» Problem details: Reproduce the records from their start through the line holding "Action: [543, 615]", inclusive, substituting "Select" for every "Click" and leaving everything else unchanged.

» Raw data:
________

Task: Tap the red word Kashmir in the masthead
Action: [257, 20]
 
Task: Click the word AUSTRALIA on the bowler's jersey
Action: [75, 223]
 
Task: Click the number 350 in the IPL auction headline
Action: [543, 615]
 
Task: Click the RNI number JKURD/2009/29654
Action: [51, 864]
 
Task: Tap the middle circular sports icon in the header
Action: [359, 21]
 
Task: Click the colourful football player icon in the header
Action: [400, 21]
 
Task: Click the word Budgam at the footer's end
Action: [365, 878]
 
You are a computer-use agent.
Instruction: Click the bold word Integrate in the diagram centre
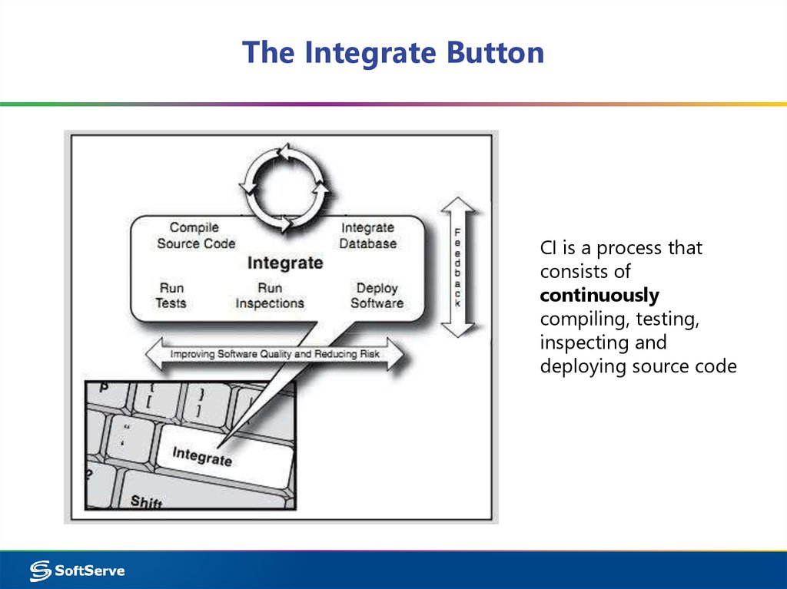(285, 263)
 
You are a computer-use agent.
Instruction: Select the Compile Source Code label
(195, 235)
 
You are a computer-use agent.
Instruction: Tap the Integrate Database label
(368, 235)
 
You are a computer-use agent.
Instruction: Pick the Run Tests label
(171, 295)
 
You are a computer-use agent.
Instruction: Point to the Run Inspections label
(270, 295)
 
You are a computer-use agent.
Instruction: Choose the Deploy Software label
(377, 295)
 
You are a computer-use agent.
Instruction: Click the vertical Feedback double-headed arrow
(459, 266)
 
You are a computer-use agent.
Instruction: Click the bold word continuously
(599, 295)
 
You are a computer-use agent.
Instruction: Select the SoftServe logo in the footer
(77, 571)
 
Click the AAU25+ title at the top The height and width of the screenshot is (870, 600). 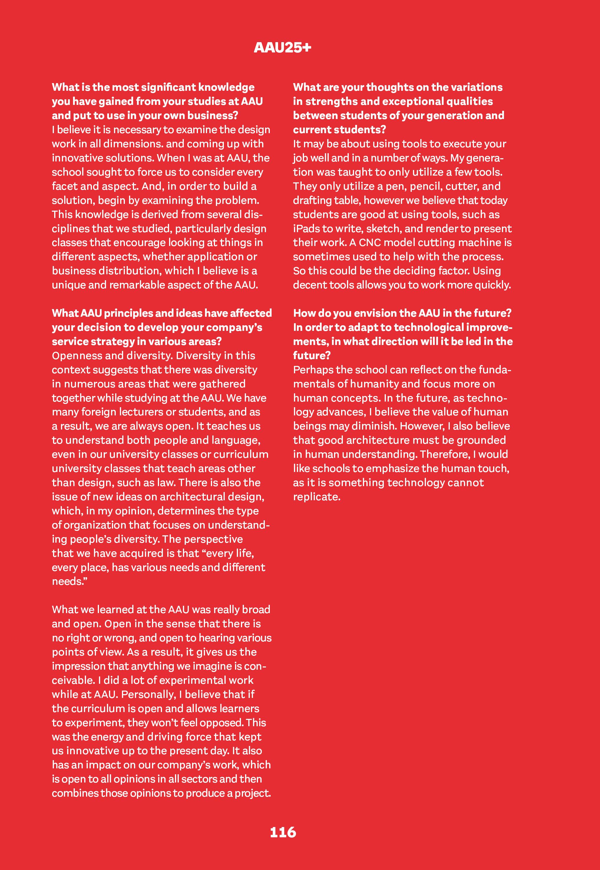[x=282, y=47]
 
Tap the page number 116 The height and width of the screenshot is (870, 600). [x=283, y=832]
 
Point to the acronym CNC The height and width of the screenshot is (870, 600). [x=370, y=242]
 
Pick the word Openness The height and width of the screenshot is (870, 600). [x=75, y=356]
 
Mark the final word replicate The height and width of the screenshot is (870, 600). [x=317, y=497]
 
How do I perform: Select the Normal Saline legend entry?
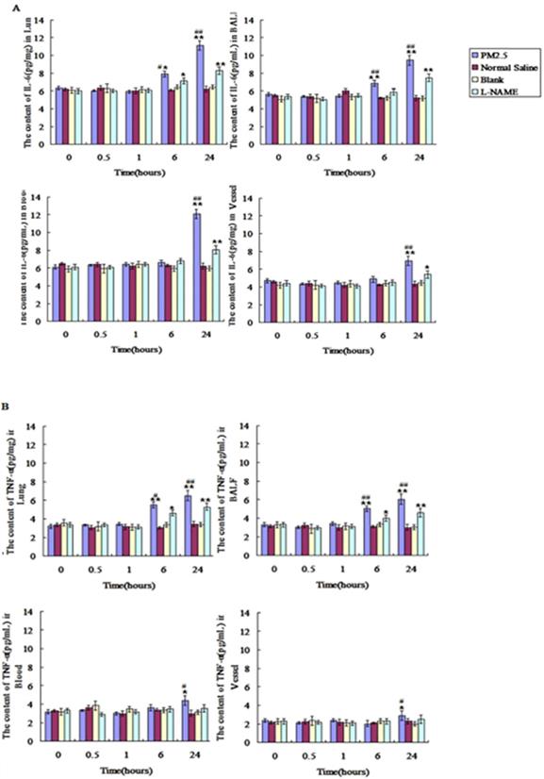[501, 72]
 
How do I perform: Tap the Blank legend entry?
[488, 85]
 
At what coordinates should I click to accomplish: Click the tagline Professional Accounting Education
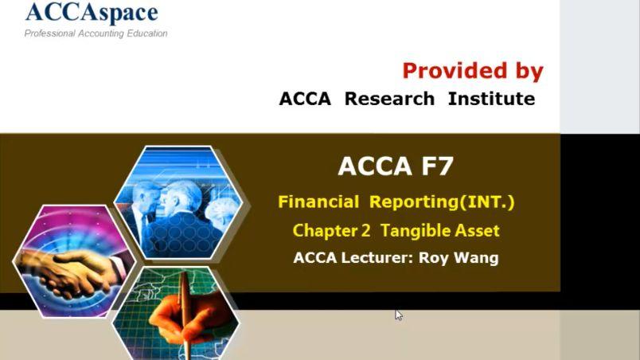[96, 33]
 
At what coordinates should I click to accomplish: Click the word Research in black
[389, 99]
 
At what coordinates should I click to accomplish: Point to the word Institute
[491, 99]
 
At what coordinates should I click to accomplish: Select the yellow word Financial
[318, 202]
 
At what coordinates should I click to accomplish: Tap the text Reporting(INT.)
[442, 202]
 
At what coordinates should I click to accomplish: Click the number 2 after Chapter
[365, 231]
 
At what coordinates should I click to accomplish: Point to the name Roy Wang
[459, 258]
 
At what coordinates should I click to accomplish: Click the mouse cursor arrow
[398, 315]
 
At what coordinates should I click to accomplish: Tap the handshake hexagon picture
[74, 261]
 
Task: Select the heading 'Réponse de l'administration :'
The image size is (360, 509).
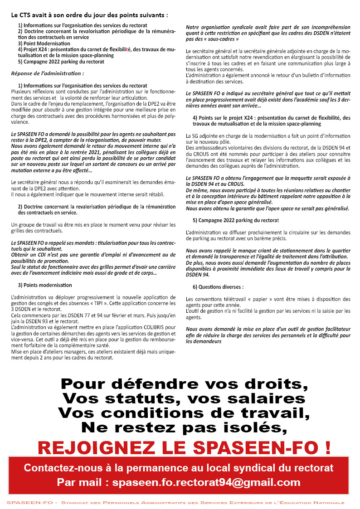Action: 48,73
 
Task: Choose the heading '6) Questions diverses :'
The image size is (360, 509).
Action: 218,287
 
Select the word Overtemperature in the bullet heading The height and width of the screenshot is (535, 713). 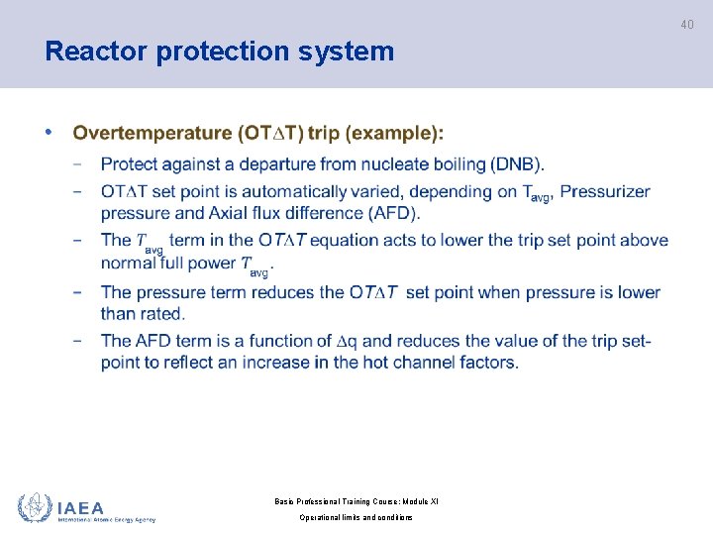point(152,133)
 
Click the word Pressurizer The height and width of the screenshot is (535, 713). point(605,191)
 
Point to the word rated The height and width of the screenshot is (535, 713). point(161,314)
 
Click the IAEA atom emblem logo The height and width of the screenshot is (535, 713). point(35,507)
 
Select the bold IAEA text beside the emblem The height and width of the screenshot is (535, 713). point(81,506)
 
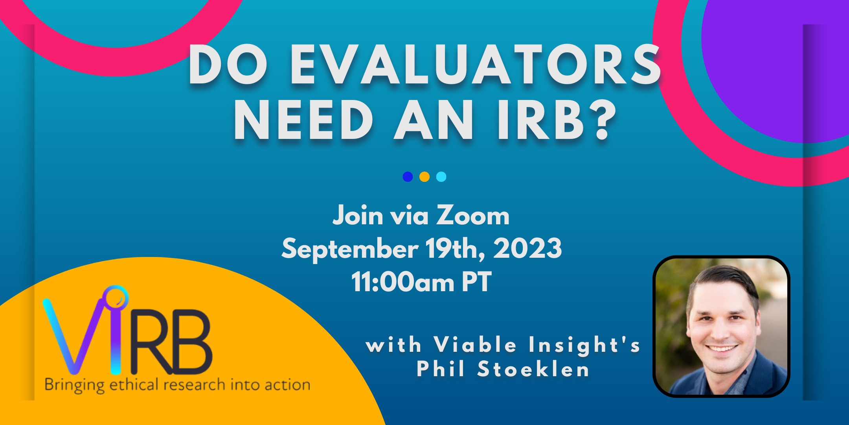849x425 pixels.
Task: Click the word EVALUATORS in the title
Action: click(x=475, y=65)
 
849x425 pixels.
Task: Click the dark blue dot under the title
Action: click(x=408, y=177)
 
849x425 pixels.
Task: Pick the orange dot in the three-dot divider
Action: click(x=424, y=177)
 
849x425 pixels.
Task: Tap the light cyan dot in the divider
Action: click(x=441, y=177)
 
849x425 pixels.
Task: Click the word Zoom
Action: click(x=473, y=216)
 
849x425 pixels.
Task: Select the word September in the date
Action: click(x=350, y=249)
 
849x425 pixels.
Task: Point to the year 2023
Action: click(x=527, y=248)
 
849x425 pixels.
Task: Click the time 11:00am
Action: click(x=402, y=281)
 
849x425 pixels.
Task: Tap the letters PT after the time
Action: click(x=476, y=281)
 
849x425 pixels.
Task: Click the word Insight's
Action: click(x=584, y=345)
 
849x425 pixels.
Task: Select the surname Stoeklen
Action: click(x=533, y=369)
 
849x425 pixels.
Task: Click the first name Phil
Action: click(x=441, y=369)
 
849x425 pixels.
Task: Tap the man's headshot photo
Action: click(x=721, y=326)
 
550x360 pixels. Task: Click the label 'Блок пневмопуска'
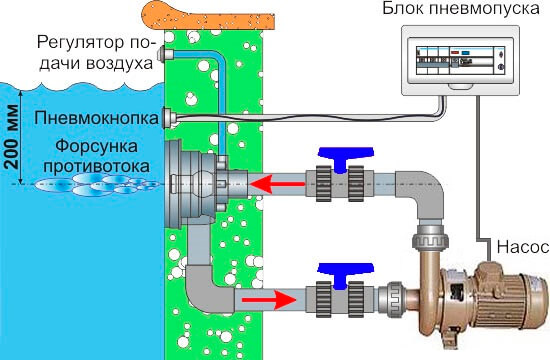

________

» Written solution:
Task: Tap the red word Kashmir in the masthead
Action: [257, 20]
 
Task: Select the word AUSTRALIA on the bowler's jersey
Action: [75, 223]
 
Task: Select the number 350 in the IPL auction headline
Action: [543, 615]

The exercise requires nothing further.